:: Data ::
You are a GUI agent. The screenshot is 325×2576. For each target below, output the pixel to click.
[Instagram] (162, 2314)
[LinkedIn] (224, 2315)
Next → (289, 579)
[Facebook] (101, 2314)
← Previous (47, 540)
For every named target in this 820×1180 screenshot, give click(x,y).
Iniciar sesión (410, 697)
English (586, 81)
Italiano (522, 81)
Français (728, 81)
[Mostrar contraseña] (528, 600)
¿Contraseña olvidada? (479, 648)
---
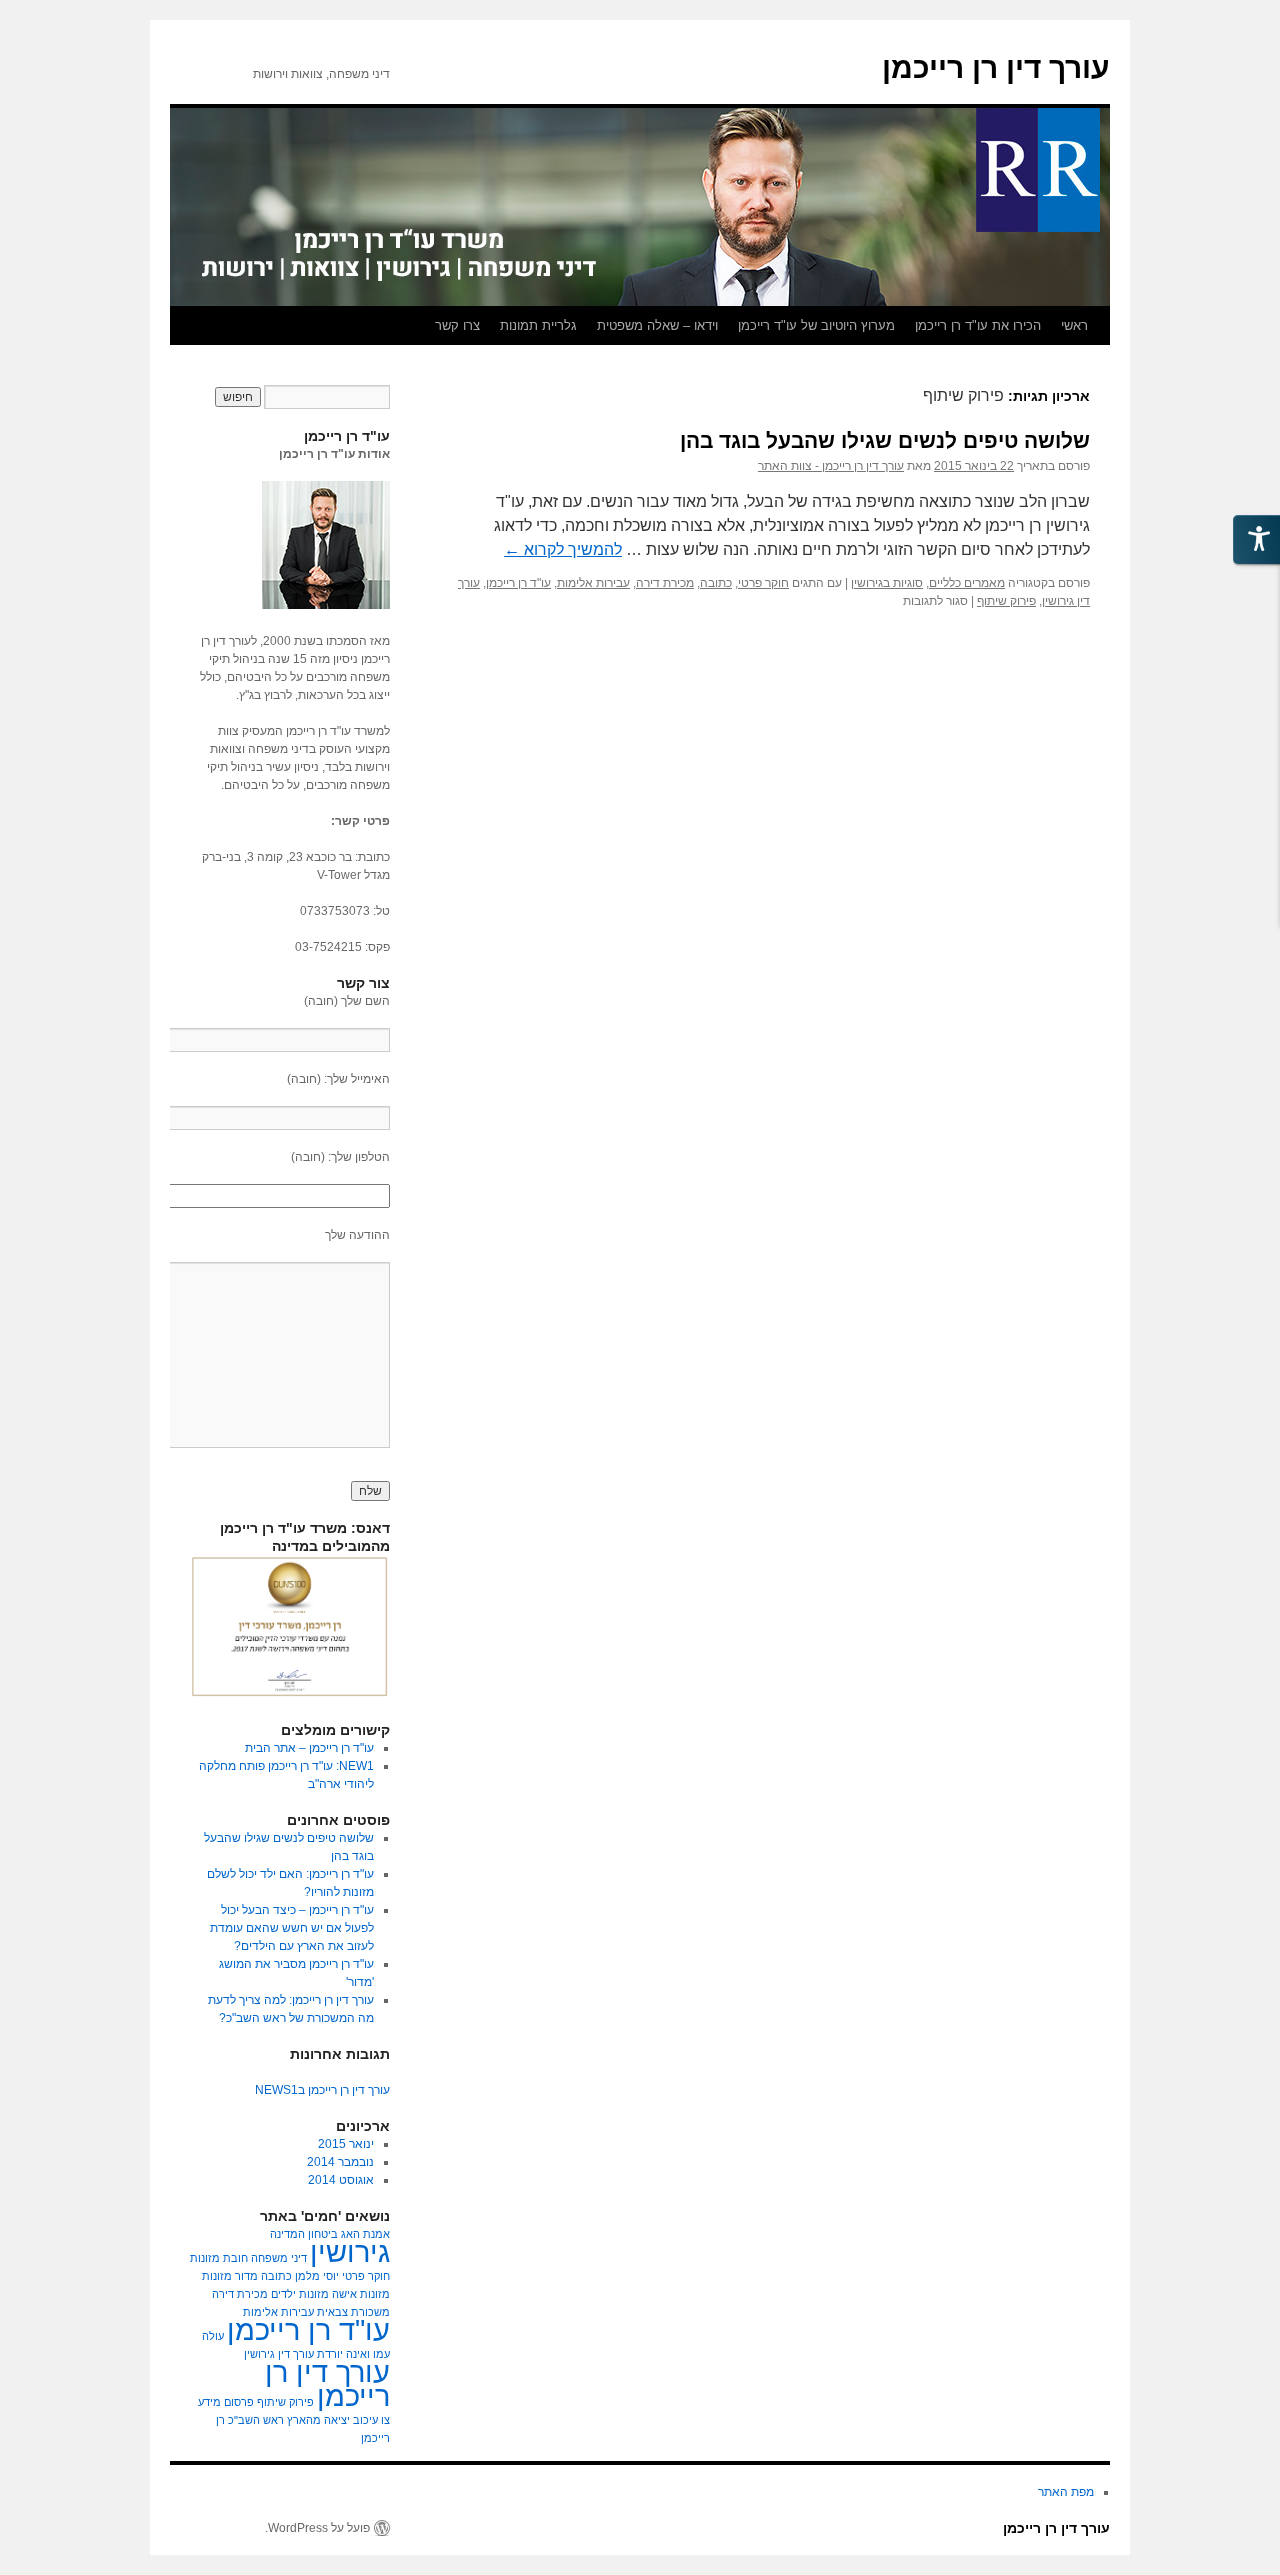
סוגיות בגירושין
---
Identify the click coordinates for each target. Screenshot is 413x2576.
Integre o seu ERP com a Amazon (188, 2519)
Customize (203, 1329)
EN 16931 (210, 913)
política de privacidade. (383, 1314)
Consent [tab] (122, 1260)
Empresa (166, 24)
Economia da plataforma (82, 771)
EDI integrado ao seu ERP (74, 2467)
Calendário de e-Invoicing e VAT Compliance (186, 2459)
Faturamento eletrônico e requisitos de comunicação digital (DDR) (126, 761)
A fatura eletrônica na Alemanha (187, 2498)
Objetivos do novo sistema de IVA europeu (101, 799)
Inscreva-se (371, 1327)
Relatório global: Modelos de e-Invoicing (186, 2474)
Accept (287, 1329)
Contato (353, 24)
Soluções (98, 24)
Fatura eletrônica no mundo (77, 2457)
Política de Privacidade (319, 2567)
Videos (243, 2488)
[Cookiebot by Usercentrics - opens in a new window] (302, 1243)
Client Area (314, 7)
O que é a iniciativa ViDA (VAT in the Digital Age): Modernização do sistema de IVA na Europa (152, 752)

:: Brief ::
Using the data above, repeat exactly the lines that begin at the line with "Customize (203, 1329)" and end at the line with "Calendário de e-Invoicing", both ends included.

:: Output ::
Customize (203, 1329)
EN 16931 (210, 913)
política de privacidade. (383, 1314)
Consent [tab] (122, 1260)
Empresa (166, 24)
Economia da plataforma (82, 771)
EDI integrado ao seu ERP (74, 2467)
Calendário de e-Invoicing e VAT Compliance (186, 2459)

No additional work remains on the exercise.